We would like to avoid these negative dynamics. Accordingly, we ask that you do not use this thread for waging the Culture War. Examples of waging the Culture War:
-
Shaming.
-
Attempting to 'build consensus' or enforce ideological conformity.
-
Making sweeping generalizations to vilify a group you dislike.
-
Recruiting for a cause.
-
Posting links that could be summarized as 'Boo outgroup!' Basically, if your content is 'Can you believe what Those People did this week?' then you should either refrain from posting, or do some very patient work to contextualize and/or steel-man the relevant viewpoint.
In general, you should argue to understand, not to win. This thread is not territory to be claimed by one group or another; indeed, the aim is to have many different viewpoints represented here. Thus, we also ask that you follow some guidelines:
-
Speak plainly. Avoid sarcasm and mockery. When disagreeing with someone, state your objections explicitly.
-
Be as precise and charitable as you can. Don't paraphrase unflatteringly.
-
Don't imply that someone said something they did not say, even if you think it follows from what they said.
-
Write like everyone is reading and you want them to be included in the discussion.

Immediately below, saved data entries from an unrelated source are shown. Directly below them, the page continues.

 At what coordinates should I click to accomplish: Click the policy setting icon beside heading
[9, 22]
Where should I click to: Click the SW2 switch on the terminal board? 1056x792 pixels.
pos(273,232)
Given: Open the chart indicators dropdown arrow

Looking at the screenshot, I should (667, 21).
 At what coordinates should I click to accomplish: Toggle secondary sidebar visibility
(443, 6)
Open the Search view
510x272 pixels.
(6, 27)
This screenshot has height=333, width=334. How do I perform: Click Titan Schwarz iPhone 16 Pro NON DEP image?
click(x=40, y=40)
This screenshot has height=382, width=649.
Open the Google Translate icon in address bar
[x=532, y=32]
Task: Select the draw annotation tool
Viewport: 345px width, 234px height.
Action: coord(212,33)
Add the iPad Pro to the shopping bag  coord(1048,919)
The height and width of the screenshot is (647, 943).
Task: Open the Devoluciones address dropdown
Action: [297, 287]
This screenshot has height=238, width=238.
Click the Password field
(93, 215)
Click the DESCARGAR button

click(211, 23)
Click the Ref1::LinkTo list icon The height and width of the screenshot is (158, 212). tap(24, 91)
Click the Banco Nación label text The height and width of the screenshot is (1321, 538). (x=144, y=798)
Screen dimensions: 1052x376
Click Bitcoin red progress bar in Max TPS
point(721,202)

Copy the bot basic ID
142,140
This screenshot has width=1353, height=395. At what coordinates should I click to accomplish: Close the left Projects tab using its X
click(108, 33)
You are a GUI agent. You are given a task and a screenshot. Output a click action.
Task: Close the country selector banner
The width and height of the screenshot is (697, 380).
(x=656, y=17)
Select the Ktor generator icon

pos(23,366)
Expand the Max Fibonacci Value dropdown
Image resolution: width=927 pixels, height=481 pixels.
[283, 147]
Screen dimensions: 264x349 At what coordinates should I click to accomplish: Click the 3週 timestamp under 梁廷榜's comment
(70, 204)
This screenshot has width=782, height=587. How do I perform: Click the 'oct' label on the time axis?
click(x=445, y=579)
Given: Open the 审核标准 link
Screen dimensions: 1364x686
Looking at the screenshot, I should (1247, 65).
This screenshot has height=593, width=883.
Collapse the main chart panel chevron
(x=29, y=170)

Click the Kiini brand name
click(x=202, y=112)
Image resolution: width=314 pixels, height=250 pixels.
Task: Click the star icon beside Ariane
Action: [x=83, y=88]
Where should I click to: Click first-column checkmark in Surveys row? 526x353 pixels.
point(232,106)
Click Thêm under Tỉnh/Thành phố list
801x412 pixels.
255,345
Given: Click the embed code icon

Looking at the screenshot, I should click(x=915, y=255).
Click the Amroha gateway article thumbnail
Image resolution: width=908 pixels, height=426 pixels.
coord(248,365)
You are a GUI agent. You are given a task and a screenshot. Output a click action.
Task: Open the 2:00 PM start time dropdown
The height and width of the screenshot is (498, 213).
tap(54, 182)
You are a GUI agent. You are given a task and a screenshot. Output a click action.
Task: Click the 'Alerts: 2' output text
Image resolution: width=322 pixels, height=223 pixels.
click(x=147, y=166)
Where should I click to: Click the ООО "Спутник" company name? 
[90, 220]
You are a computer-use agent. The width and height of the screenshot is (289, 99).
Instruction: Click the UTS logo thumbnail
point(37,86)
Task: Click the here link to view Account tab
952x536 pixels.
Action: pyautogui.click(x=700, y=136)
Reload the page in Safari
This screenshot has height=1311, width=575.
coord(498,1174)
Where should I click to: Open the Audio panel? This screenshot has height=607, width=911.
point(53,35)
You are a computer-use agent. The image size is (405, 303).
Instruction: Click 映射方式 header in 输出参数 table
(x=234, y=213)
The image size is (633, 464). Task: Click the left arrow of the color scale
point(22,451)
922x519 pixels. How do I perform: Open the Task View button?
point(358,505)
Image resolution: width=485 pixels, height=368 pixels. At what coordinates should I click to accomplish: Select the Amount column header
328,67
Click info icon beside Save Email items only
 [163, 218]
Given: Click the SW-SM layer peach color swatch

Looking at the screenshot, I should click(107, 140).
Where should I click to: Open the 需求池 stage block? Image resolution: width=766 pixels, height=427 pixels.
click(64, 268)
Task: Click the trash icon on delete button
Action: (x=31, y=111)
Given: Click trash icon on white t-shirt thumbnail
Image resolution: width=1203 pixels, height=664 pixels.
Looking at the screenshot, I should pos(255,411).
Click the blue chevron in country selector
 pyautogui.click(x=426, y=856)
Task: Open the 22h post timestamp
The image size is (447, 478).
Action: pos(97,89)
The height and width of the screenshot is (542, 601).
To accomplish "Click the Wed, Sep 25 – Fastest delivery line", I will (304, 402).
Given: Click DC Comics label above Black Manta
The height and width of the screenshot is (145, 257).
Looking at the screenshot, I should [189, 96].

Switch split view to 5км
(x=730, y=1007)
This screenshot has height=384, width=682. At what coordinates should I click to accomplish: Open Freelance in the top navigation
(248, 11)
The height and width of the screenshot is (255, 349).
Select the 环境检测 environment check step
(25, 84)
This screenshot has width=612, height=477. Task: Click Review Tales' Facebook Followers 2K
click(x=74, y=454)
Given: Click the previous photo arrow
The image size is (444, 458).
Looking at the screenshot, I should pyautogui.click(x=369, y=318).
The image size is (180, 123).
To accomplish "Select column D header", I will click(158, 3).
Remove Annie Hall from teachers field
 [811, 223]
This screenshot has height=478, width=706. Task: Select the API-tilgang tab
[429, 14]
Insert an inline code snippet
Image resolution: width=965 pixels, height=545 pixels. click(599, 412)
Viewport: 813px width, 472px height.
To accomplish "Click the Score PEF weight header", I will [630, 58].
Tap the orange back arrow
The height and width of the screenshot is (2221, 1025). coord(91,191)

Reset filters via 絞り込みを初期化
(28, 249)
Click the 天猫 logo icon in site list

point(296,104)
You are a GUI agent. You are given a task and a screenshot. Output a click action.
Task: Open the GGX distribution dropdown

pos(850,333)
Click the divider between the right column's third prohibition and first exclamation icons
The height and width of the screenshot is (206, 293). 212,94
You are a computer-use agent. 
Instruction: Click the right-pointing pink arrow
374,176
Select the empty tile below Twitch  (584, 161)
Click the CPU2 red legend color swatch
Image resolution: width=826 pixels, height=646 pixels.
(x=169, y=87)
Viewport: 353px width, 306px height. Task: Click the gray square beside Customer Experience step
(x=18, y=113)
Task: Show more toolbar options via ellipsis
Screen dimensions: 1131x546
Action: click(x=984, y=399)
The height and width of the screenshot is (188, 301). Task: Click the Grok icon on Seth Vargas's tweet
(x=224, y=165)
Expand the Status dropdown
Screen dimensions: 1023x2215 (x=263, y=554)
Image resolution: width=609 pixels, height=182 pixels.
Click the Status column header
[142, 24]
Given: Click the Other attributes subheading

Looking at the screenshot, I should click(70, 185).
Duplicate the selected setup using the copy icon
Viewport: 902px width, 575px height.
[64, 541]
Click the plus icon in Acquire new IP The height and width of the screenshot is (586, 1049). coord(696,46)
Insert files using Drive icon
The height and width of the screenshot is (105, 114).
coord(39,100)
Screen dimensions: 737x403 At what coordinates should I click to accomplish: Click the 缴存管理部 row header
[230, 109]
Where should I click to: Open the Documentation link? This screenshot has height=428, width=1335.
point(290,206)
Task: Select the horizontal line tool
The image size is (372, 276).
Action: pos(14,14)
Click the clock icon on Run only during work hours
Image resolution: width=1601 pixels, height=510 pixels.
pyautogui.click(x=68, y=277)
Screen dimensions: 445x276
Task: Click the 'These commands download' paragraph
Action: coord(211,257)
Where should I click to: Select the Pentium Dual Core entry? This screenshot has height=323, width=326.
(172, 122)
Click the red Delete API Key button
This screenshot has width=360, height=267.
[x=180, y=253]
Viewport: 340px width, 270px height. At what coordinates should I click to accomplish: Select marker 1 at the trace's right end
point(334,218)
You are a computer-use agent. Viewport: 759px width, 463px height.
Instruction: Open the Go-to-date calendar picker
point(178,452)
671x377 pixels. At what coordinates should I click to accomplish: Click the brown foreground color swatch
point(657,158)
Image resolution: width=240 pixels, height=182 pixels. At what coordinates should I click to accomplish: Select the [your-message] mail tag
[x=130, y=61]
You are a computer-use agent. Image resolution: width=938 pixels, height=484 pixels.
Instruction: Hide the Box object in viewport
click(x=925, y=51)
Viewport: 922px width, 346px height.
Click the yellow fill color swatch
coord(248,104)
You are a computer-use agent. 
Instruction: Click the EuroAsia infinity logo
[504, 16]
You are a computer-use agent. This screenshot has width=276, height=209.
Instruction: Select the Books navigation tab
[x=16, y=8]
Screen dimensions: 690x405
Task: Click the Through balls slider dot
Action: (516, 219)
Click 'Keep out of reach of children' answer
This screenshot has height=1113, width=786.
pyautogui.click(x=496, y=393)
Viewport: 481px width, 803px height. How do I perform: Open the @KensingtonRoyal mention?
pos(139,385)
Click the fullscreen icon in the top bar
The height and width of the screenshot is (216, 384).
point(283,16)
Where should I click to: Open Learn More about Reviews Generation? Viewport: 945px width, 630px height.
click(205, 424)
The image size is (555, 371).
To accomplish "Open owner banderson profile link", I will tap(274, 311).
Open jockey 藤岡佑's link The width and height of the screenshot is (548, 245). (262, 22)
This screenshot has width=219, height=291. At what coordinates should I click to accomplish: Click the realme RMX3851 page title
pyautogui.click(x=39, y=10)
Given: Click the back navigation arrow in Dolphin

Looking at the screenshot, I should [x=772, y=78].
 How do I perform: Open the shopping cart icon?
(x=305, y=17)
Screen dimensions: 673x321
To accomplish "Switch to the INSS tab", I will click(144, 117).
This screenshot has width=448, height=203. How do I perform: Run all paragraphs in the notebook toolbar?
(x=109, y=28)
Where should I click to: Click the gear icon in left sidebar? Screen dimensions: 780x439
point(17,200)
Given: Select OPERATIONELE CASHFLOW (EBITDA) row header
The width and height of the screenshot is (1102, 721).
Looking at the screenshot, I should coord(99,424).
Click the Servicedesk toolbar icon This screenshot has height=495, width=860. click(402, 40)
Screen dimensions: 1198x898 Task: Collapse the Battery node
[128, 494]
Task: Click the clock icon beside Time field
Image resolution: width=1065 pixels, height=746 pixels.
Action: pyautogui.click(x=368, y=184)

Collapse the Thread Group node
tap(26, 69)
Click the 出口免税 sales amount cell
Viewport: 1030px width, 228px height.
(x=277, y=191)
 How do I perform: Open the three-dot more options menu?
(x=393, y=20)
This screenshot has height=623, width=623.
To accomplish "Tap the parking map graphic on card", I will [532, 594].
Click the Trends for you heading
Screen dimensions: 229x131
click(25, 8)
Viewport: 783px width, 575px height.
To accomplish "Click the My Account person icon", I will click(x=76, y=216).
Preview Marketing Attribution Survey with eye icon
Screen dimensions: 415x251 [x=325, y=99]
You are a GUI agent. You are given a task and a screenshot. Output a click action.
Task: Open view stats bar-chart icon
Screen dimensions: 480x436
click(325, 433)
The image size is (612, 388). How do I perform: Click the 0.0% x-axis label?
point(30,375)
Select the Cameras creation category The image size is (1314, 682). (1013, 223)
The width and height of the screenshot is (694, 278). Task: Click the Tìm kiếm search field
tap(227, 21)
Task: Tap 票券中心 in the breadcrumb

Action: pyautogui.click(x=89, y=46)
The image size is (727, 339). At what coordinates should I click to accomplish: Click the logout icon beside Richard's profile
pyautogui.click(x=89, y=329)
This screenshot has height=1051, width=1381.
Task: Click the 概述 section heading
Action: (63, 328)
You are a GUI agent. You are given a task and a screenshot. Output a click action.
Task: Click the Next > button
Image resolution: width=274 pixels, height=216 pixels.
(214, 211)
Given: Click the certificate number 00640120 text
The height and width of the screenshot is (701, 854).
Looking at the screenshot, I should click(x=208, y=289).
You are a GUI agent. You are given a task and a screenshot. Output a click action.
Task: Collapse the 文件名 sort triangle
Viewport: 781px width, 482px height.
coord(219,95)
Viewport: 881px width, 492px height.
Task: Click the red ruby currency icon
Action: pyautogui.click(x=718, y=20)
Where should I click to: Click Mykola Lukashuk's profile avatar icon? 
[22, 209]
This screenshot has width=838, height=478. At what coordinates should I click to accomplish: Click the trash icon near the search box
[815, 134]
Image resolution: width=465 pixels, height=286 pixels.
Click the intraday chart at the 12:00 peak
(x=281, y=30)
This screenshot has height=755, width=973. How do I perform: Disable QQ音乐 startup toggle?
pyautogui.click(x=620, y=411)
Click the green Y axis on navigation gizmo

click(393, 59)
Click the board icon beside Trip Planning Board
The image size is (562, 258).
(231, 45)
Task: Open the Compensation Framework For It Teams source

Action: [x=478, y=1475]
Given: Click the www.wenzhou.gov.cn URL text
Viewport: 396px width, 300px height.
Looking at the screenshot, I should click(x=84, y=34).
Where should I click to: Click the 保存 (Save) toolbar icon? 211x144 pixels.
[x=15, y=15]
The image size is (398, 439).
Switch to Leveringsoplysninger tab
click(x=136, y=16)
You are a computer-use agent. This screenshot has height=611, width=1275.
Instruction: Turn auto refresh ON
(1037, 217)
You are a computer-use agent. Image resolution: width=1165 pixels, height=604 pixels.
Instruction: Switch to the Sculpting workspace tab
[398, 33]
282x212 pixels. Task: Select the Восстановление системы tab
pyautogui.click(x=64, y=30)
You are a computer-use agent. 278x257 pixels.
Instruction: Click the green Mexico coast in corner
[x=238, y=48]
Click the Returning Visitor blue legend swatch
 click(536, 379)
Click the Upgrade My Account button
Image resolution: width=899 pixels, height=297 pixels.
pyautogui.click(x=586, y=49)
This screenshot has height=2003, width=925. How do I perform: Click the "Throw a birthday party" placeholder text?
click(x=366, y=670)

On an ad hoc basis, the mods will try to compile a list of the best posts/comments from the previous week, posted in Quality Contribution threads and archived at /r/TheThread. You may nominate a comment for this list by clicking on 'report' at the bottom of the post and typing 'Actually a quality contribution' as the report reason.

Jump in the discussion.
No email address required.
Notes -
Cursory search doesn't reveal a study that studies exactly what you want to find, that is, percentage of uptake by extrapulmonary organs/percentage of cases with uptake in such organs.
There is reasonable evidence, however, for extrapulmonary infection-related changes during COVID for patients that look suspiciously like direct infection, though, which leads to multi-organ failure in some cases (e.g. 36% of autopsied patients in this study, and multi-organ viral infection found in autopsies. This proves less - it might not be directly caused by cells infected with the virus, especially since some are just - but some of it likely is. Qualitatively, we see extrapulmonary infection via the stated mechanism - virus gets into bloodstream, ACE2 is everywhere, etc.
To quote a paper focused on hepatic COVID manifestations as an example:
Liver enzyme dysfunction is fairly nonspecific, but change in albumin and bilirubin levels indicate an impact on enzymatic activity and synthetic function of the liver. (There's also a few more interesting things in the paper, but probably out of scope here.)
You could likely find similar things for quite a few organ systems. Not perfect, mind you, and many drawing data mostly from autopsies (which would select for severe cases), but it gives you a picture of how widespread the infection goes; the GI survey, for example, finds 41% patients having fecal shedding of virus (though the study also selected for people with GI symptoms).
This is not even comparing like-to-like, given that we would be comparing estimated uptake on the one hand and metabolic dysregulation on the other, when I don't think there's been any evidence or studies on multi-organ dysregulation and/or failurepost mRNA vaccine. Purely speculating here, I would expect that COVID invasion of extrapulmonary organs that nevertheless don't result in significant dysregulation and/or organ damage in mild cases to be quite a bit higher than levels of active multi-organ disease.
It's also not including indirect effects from COVID that are nevertheless dangerous, like RAAS system dysregulation from ACE2 downregulation post infection, or cytokine storm, or clotting, or whatever weird shit it does to the vasculature. (IIRC quite a lot of the severe illness comes down to COVID impacts on the vascular system, which predictably has impacts everywhere even if it doesn't preferentially infect organ X or Y.)